De Inspecteur heeft voor de zitting een pleitnota (met een bijlage) toegezonden aan het Hof en door tussenkomst van de griffier aan de wederpartij, welke pleitnota met instemming van de Inspecteur wordt geacht ter zitting te zijn voorgedragen.

1.8.

Het onderzoek ter zitting heeft plaatsgehad op 19 november 2014 te ‘s-Hertogenbosch. Aldaar zijn toen verschenen en gehoord, namens de Inspecteur, de heer [A], werkzaam bij de Belastingdienst/Landelijk Coördinatiecentrum Auto te Doetinchem, de heer [B], procesdeskundige, werkzaam bij de Belastingdienst/Grote Ondernemingen en de heer [E], werkzaam bij de Belastingdienst/Centrale Administratie, afdeling Inning en Verstrekking Gegevens. De gemachtigde van belanghebbenden, de heer [F] te [plaats 2], heeft het Hof schriftelijk bericht dat er namens belanghebbende niemand ter zitting zal verschijnen.

1.9.

Het Hof heeft aan het einde van de zitting het onderzoek gesloten.

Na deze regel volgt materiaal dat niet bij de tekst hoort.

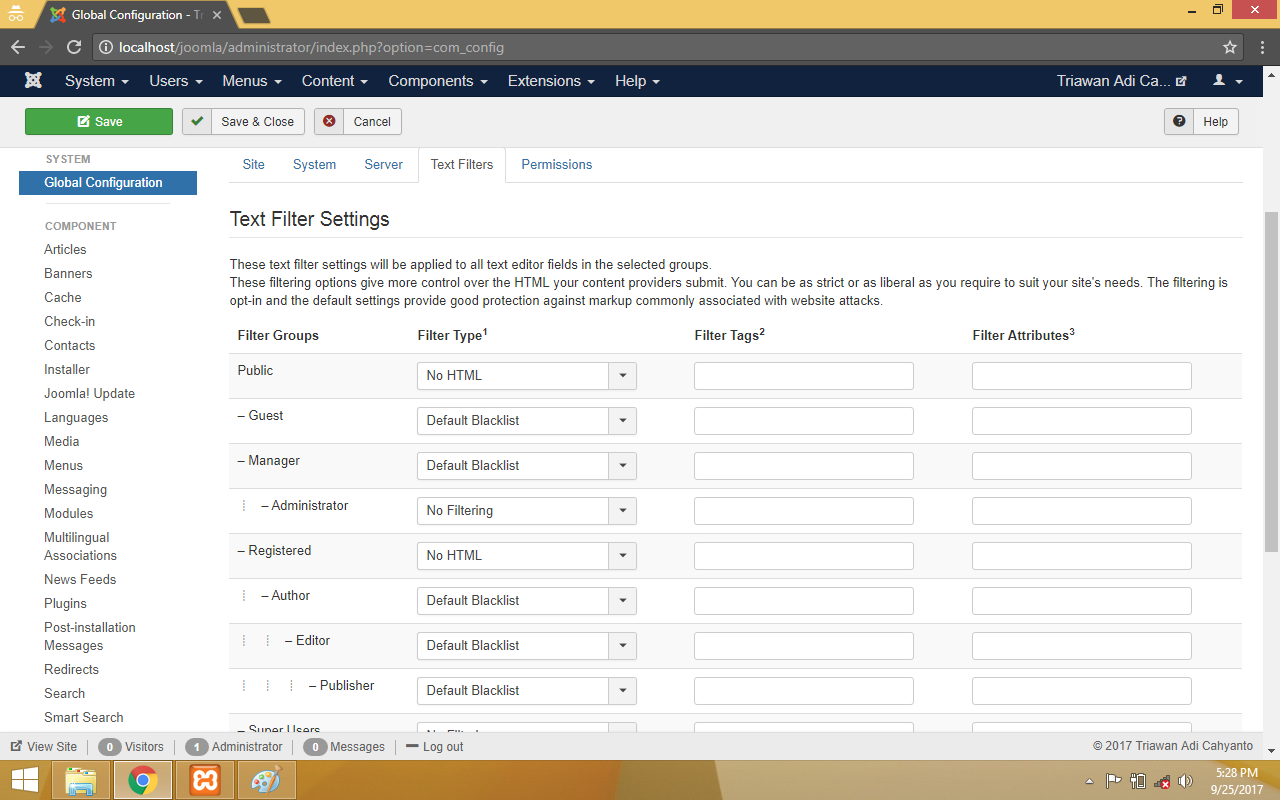Screen dimensions: 1280x800
Task: Open XAMPP from the taskbar
Action: click(205, 780)
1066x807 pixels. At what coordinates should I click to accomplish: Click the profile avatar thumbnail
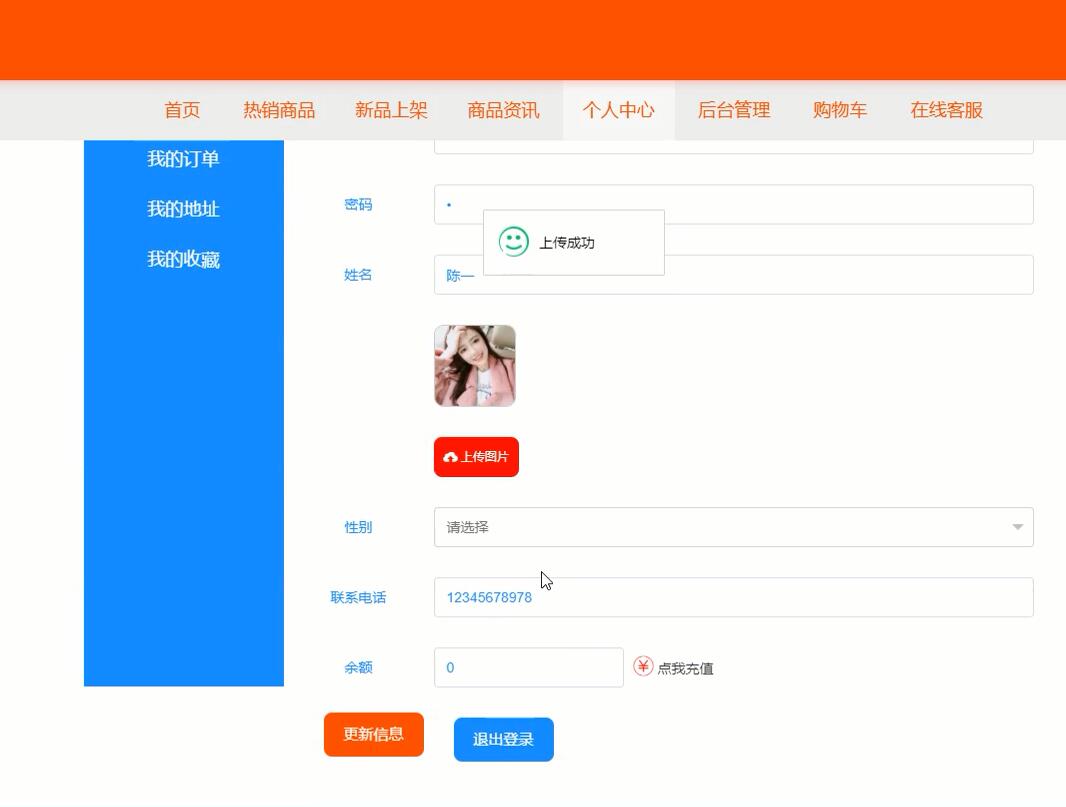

1.10.Van de zitting is een proces-verbaal opgemaakt, dat in afschrift aan partijen is verzonden.

2 Feiten

De Rechtbank heeft de volgende, in hoger beroep niet bestreden, feiten vastgesteld, welke feiten het Hof als vaststaand overneemt.

2.1.1. Belanghebbende was in de periode van 1 januari 2011 tot en met 31 oktober 2012 in dienst van [bedrijf] B.V. te [plaats 1] (hierna: de werkgever). De werkgever heeft aan belanghebbende in de periode 1 januari 2011 tot en met 8 februari 2011 een personenauto, Mercedes ML, met kenteken [kenteken 1], ter beschikking gesteld en in de periode 9 februari 2011 tot en met 10 april 2012 een personenauto, Mercedes SLK, met kenteken [kenteken 2]. Belanghebbende beschikte vanaf het jaar 2006 over een Verklaring geen privégebruik auto (hierna: de Verklaring). Belanghebbende heeft op verzoek van de Inspecteur zijn zakagenda overgelegd met daarin de rittenadministratie over de periode 1 januari 2011 tot en met 15 april 2012.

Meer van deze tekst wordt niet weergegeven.